### [TASK]
From top to bottom, retype the data exactly, passing over any picture.

── RECORDS SUPPLIED ──

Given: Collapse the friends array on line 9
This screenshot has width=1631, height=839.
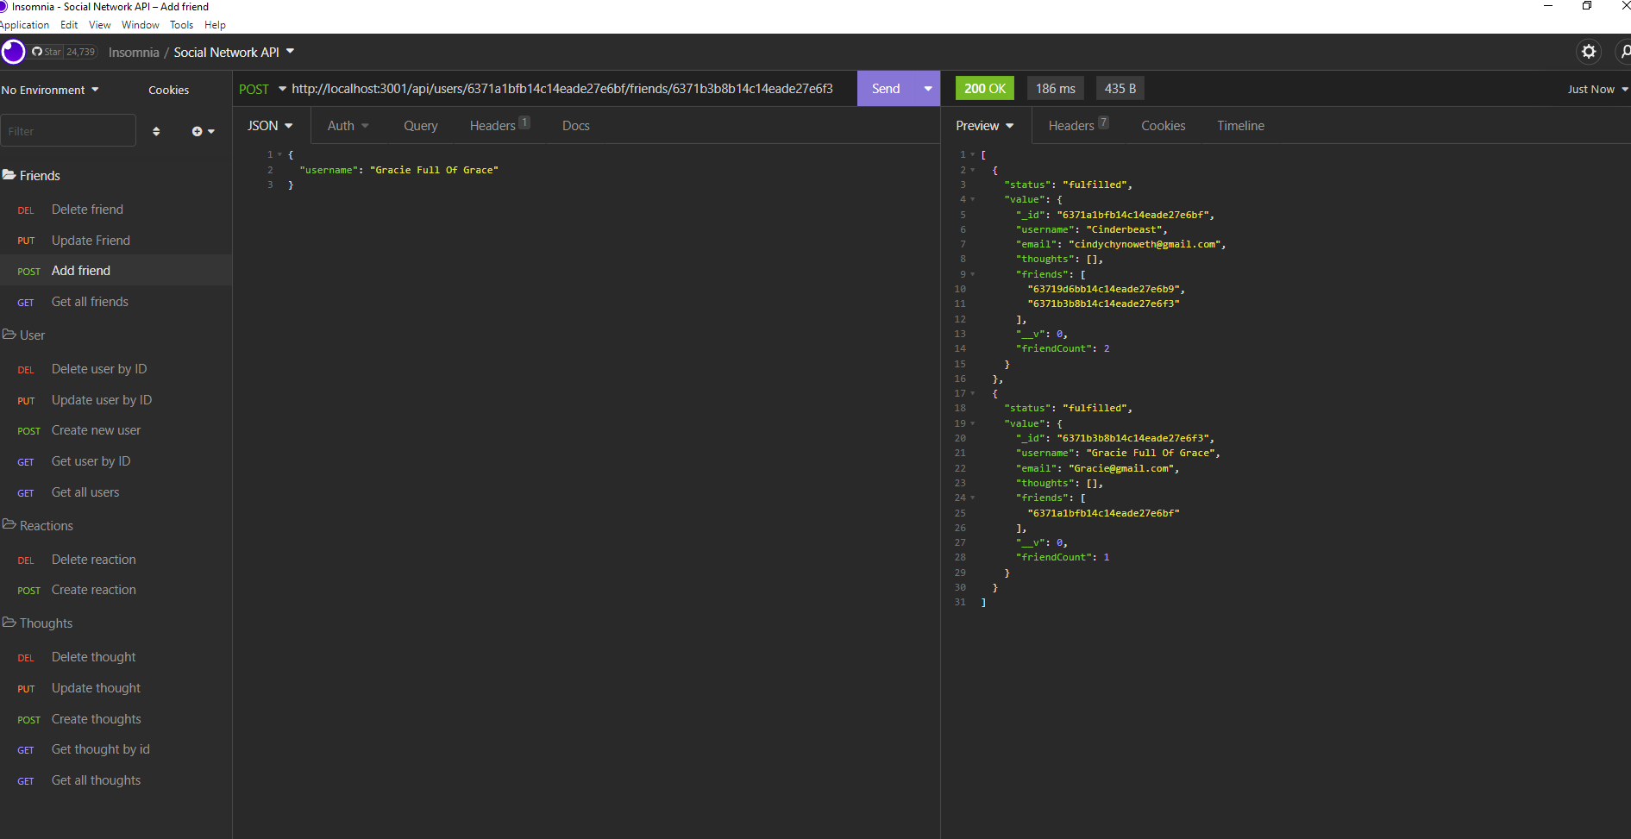Looking at the screenshot, I should click(x=972, y=274).
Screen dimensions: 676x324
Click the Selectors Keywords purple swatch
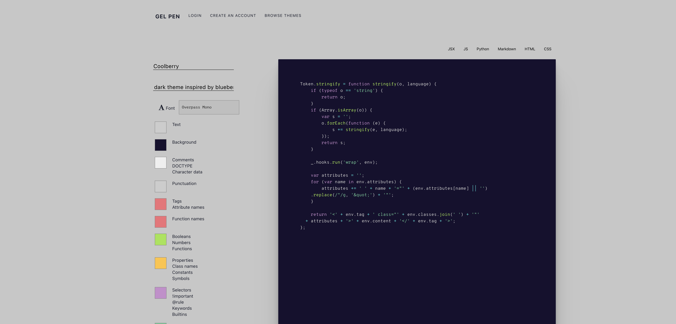tap(161, 293)
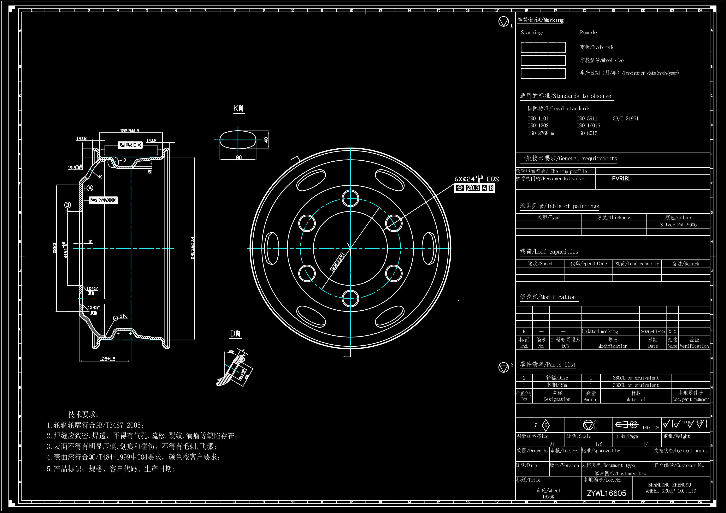726x513 pixels.
Task: Click the K向 view label
Action: click(239, 108)
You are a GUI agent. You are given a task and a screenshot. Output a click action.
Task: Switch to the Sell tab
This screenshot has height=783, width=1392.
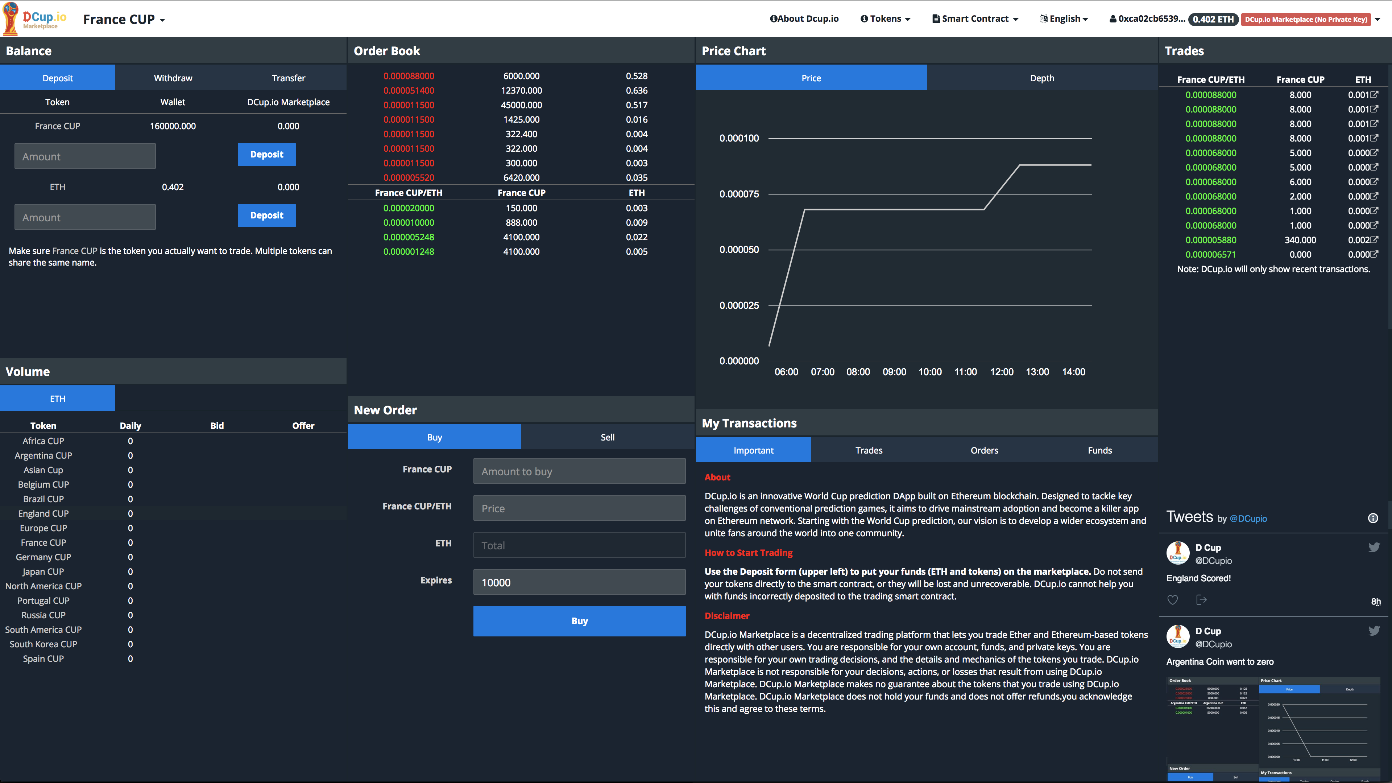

───

### [OUTPUT FOR THIS TASK]
Given: Collapse the friends array on line 9
This screenshot has width=1631, height=839.
Looking at the screenshot, I should click(x=972, y=274).
Screen dimensions: 676x324
Click the Selectors Keywords purple swatch
tap(161, 293)
726x513 pixels.
Task: Click the K向 view label
Action: click(239, 108)
You are a GUI agent. You are given a task and a screenshot. Output a click action.
Task: Switch to the Sell tab
This screenshot has height=783, width=1392.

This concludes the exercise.